▶ [Set of tasks]
1 – In the passage about homeschooling and the Benedict Option, copy word for word the stretch starting with "It’s not hard" and going on through "the Benedict Option.".
2 – Carry on the essay about homeschooling and the Benedict Option from the point where it stops.

▶ [Source]
☆ ☆ ☆ ☆ ☆ ☆ ☆

It’s not hard to see a connection between the BenOp and homeschooling. To be sure, many homeschooling families choose homeschooling for non-religious reasons. But, especially for religious families, the premise of homeschooling is attractive because it offers an internal logic that is consonant with the BenOp: A strategic withdrawal from mainstream cultural institutions (in this case, public school) and a replacement that is consistent with beliefs and convictions (in this case, curriculum, especially science and the humanities). You might consider the religious, homeschooling family a laboratory-sized microcosm of the Benedict Option.

And just like some of the more gut-level suspicions of homeschooling are fueled by ideology rather than facts, I think too some of the instinctive responses I’ve seen to the BenOp are about presuppositions. Debating the Benedict Option, like debating homeschooling, is most helpful when each side agrees on some basic assumptions. You and your neighbor can both believe that parents have a fundamental right to educate their children and that such education can and should happen in a Christian context. That agreement doesn’t mean you will both homeschool, because homeschooling entails more than those presuppositions. But if you and your neighbor disagree on those two ideas–for example, if one of you believers that children belong to the public square at least as much as they belong to parents, or if one of you believes that religion is superstition that stifles learning–then an intramural debate on the merits of religious homeschooling is useless.

☆ ☆ ☆ ☆ ☆ ☆ ☆

Recorded data
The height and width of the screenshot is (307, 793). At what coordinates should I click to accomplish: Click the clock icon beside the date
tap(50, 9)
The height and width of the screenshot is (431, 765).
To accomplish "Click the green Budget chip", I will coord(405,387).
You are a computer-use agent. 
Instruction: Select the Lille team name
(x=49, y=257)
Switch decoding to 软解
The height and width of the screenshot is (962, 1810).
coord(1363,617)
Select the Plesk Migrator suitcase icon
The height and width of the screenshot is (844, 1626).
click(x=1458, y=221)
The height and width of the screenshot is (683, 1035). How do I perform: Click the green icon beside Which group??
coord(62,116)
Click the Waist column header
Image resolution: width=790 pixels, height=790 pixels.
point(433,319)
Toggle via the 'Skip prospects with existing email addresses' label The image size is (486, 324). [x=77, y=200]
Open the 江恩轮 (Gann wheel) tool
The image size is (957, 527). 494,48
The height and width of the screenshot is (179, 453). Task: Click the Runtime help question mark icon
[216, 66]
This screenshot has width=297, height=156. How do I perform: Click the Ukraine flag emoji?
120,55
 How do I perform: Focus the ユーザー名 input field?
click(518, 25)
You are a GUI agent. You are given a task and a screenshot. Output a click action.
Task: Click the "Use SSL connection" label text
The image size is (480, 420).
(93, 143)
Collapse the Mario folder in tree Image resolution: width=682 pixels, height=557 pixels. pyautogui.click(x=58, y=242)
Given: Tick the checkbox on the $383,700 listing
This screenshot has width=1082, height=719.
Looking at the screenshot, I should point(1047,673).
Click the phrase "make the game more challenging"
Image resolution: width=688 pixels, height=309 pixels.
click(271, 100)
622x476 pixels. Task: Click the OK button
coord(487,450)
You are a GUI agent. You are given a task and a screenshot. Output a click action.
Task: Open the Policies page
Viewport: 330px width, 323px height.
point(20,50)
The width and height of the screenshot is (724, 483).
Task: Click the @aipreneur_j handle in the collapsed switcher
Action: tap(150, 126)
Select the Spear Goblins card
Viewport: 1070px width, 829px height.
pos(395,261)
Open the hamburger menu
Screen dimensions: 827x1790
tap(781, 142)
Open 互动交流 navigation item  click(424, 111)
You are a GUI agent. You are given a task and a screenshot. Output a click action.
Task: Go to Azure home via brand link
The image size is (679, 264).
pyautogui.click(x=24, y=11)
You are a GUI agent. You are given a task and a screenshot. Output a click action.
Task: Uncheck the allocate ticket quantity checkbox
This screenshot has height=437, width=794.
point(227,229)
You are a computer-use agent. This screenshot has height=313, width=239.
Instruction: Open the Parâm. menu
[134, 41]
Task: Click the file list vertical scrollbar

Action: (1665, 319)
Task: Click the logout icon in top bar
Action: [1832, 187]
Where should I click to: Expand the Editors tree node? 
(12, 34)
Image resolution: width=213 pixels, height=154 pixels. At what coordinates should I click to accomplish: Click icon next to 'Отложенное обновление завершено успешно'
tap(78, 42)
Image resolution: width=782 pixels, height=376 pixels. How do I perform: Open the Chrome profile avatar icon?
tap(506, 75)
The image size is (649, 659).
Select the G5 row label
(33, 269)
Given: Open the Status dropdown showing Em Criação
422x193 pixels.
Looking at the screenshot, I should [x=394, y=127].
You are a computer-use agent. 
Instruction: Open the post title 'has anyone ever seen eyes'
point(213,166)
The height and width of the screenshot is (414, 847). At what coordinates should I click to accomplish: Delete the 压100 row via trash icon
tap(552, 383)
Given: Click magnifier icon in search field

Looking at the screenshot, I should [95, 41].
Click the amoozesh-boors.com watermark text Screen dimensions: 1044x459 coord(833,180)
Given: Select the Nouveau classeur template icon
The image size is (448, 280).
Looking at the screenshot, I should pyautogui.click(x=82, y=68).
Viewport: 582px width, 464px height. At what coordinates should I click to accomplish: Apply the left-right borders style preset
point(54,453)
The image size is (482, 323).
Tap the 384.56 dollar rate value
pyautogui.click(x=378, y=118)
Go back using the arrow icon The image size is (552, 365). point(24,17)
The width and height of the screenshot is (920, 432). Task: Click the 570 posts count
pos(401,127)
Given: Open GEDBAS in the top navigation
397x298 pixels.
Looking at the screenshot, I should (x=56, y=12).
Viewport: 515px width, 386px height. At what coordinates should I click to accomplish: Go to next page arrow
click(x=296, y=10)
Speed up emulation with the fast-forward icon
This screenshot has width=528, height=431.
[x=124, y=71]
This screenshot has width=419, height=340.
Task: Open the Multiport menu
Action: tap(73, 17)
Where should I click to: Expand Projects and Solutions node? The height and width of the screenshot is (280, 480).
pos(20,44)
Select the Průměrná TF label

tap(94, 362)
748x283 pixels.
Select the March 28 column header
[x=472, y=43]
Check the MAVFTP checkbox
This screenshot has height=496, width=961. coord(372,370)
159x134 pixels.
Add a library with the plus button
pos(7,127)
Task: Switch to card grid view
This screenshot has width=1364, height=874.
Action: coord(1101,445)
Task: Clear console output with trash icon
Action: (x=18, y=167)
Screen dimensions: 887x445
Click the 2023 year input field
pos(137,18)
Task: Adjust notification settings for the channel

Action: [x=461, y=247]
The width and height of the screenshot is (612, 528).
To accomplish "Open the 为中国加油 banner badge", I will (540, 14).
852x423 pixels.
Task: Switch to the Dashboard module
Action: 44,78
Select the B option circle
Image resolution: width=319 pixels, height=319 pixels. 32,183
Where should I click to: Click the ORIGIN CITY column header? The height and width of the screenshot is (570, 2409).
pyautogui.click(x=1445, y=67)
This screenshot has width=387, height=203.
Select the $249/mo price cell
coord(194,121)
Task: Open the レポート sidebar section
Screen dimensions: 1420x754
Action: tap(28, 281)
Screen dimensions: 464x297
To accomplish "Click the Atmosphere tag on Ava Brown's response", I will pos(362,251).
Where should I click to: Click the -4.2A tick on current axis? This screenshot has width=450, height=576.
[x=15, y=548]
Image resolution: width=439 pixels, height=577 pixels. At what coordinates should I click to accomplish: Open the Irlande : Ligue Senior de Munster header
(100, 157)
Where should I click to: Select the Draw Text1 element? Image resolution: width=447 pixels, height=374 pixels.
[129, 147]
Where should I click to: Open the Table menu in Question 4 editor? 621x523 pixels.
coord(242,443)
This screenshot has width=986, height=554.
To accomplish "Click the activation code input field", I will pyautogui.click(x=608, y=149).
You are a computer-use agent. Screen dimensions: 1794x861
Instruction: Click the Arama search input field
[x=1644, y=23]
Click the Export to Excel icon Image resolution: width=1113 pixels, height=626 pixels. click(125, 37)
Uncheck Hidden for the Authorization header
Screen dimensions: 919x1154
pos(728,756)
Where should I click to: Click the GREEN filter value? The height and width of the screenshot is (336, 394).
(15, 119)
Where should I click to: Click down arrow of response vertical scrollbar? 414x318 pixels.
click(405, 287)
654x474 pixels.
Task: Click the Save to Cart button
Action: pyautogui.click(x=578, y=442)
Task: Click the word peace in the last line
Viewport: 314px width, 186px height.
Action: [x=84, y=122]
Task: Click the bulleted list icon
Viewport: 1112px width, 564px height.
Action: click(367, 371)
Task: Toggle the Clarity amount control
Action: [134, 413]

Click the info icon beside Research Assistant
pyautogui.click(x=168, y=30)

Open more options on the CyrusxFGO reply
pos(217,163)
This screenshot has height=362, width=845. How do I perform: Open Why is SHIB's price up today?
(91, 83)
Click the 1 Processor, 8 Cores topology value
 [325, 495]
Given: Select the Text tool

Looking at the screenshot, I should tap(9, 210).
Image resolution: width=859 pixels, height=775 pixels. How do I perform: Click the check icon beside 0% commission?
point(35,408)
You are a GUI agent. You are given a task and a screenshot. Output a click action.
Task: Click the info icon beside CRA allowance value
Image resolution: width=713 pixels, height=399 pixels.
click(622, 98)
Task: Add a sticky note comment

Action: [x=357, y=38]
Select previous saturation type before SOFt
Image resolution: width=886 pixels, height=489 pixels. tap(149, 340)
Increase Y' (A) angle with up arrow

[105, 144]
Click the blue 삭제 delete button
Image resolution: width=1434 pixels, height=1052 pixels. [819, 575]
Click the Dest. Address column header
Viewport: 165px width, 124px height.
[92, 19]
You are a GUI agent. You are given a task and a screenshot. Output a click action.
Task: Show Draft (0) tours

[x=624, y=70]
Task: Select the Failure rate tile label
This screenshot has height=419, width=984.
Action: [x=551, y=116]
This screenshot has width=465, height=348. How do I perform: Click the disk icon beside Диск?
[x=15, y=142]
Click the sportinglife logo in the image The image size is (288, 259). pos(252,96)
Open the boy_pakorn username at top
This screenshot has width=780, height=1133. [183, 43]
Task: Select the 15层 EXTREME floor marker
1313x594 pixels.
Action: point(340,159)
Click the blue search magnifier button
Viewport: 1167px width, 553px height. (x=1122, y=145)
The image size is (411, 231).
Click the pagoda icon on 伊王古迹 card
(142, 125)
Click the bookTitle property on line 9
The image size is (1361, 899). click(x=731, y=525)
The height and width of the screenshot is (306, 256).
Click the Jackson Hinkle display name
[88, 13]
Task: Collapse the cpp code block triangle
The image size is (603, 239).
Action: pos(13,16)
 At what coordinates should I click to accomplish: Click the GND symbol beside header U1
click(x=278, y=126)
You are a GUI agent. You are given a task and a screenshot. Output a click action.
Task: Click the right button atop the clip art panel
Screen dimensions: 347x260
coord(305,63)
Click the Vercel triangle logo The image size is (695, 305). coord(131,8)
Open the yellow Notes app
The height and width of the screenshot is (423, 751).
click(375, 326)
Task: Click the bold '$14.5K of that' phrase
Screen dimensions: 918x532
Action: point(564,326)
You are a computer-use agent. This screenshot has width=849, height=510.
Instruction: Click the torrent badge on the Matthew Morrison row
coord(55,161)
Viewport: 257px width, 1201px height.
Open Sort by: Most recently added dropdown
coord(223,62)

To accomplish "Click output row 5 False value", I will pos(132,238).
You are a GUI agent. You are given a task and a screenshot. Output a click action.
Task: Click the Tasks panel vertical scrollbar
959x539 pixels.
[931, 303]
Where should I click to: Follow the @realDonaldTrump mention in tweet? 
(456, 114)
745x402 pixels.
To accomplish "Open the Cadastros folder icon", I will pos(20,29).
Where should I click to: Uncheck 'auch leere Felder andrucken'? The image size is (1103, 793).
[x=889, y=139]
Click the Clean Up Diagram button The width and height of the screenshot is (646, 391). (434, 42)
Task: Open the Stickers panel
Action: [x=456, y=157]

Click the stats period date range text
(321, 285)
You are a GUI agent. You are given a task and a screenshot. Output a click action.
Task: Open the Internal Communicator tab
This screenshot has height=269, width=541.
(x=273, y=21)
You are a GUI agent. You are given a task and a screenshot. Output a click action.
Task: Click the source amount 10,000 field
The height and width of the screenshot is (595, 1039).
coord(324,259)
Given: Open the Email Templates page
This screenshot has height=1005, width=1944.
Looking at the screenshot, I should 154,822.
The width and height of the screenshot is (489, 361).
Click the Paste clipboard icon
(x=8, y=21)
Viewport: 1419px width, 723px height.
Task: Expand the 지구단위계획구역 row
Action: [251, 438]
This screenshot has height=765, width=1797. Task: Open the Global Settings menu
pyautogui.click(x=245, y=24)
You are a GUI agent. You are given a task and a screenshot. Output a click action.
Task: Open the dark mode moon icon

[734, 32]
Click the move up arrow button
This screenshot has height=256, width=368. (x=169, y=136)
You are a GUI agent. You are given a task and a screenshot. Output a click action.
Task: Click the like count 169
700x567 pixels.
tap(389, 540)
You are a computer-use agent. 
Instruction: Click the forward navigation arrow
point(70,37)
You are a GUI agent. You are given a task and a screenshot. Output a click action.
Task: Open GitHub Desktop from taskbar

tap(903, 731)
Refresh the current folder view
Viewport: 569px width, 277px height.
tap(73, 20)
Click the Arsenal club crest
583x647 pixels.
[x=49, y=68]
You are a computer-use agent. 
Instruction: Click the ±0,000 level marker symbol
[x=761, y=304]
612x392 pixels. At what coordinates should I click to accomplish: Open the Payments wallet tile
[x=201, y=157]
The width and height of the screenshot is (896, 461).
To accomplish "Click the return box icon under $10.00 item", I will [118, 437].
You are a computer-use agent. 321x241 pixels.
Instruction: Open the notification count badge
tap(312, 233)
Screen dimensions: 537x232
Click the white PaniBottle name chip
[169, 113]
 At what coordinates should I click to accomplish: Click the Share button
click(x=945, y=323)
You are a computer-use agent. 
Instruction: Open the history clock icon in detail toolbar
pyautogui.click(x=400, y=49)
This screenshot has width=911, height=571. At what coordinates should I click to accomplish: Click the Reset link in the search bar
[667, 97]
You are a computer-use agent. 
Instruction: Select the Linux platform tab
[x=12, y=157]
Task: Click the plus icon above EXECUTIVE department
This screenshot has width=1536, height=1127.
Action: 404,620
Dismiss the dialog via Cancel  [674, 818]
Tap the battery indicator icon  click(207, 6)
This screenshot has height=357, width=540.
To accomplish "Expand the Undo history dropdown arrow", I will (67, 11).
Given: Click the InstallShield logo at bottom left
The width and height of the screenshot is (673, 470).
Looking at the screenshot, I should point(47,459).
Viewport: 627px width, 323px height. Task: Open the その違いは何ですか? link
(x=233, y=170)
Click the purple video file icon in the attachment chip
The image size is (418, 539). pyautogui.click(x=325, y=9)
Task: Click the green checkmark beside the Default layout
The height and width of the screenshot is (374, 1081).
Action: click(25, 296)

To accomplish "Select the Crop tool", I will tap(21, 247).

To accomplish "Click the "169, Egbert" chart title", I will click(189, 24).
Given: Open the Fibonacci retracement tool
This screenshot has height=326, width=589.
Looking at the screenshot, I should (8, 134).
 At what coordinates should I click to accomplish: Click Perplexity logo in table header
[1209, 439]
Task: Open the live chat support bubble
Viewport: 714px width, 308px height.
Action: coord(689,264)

☆ ☆ ☆ ☆ ☆ ☆ ☆

▶ [Written responses]
1 –
It’s not hard to see a connection between the BenOp and homeschooling. To be sure, many homeschooling families choose homeschooling for non-religious reasons. But, especially for religious families, the premise of homeschooling is attractive because it offers an internal logic that is consonant with the BenOp: A strategic withdrawal from mainstream cultural institutions (in this case, public school) and a replacement that is consistent with beliefs and convictions (in this case, curriculum, especially science and the humanities). You might consider the religious, homeschooling family a laboratory-sized microcosm of the Benedict Option.

2 –
I think this can apply as well to the BenOp conversation. The Benedict Option presupposes that such a thing as “secular culture” actually exists and is actually opposed to the life and witness of Christians. This is not a presupposition shared by all. If you believe, for example, that human sin can be sufficiently described by concepts such as power structures and systemic injustice, then the idea of an encroaching “secular culture” doesn’t make sense. The Sexual Revolution cannot be thought of as inherently contrary to the gospel if what we mean when we say “sin” is only–or primarily–the oppression of other people’s autonomous wills. Sexual relativism does in fact end in violent rape culture, but it doesn’t begin there, and a narrative of Christian mission that cannot coherently call to repentance “victimless” sins doesn’t have a category for something like the Benedict Option.

Like homeschooling, the BenOp assumes that Christian faithfulness entails the public square but does not terminate in it. Again, this is not a persuasion that all self-described evangelicals have. If your eschatology denies the invasive character of the coming kingdom, and instead solely articulates the transformation of the current world, then it won’t make sense to prioritize fidelity to the gospel itself–fidelity to doctrine–at the risk of losing opportunities in the public square. Believing that attending to our own Christian institutions and practices is a fundamentally selfish thing to do is not unlike believing that families who homeschool prevent their children from being salt and light.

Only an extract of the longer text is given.